No one wants to start the school year that way.  I knew that I wanted to start the new school year on a clean slate and that I wanted to have a great year.  I also knew that with every year I taught I was finding myself as an educator and that I was perfecting my craft.  So, to have these wants crushed before the first day of school seriously put a damper on things.

Today sometime happened that reaffirmed why I had wanted to become a teacher and that I was in fact a good one at that!

Two years ago I was beginning my second year of teaching.  I had been assigned to a new school.  A BIGGER school.  A HUGE school.  A school where I knew no one.  I hate change and I was SCARED.  I walked into school one week before school started and was told that I was going to have a cluster of Autistic students in my classroom and that I had to attend a "workshop" in 15 minutes to learn more about working with them.

The principal left.  I sat in my tiny, bare room and I cried.  This wasn't supposed to be this way.  I only had one year of teaching under my belt.  I AM NOT A SPECIAL EDUCATION TEACHER!  I CAN'T DO THIS!!!

I didn't know what to do other than cry and to call a former colleague/current classroom volunteer.
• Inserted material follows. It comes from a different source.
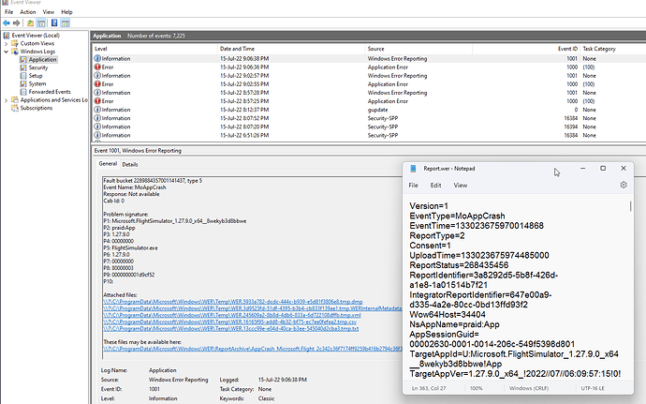Select the System log in tree
This screenshot has height=404, width=646.
click(x=37, y=82)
I cried to her, I told her the situation.  She comforted me, I dried my eyes and I headed up to the "workshop".  Once I found my way to the conference room (this school is so confusing!) I saw two childhood friends sitting there.  I started to feel some relief.  They too were going to be working with Autistic students in their general ed classrooms at other schools.  Both of them had already had some experience with this; I knew I was in good company.

The meeting ended, I found my volunteer in my very empty and tiny room and we got right to work getting that room into shape.  I went home that night and I sobbed in my husbands arms.  He held me and told me that I could in fact do this and that I would be great at it.

The rest of that week I worked on getting my room ready and talked to my friends about working with the ASD students.  I also met the Speech Therapist, the Occupational Therapist and the Behavioral Therapists.  Talk about overwhelming!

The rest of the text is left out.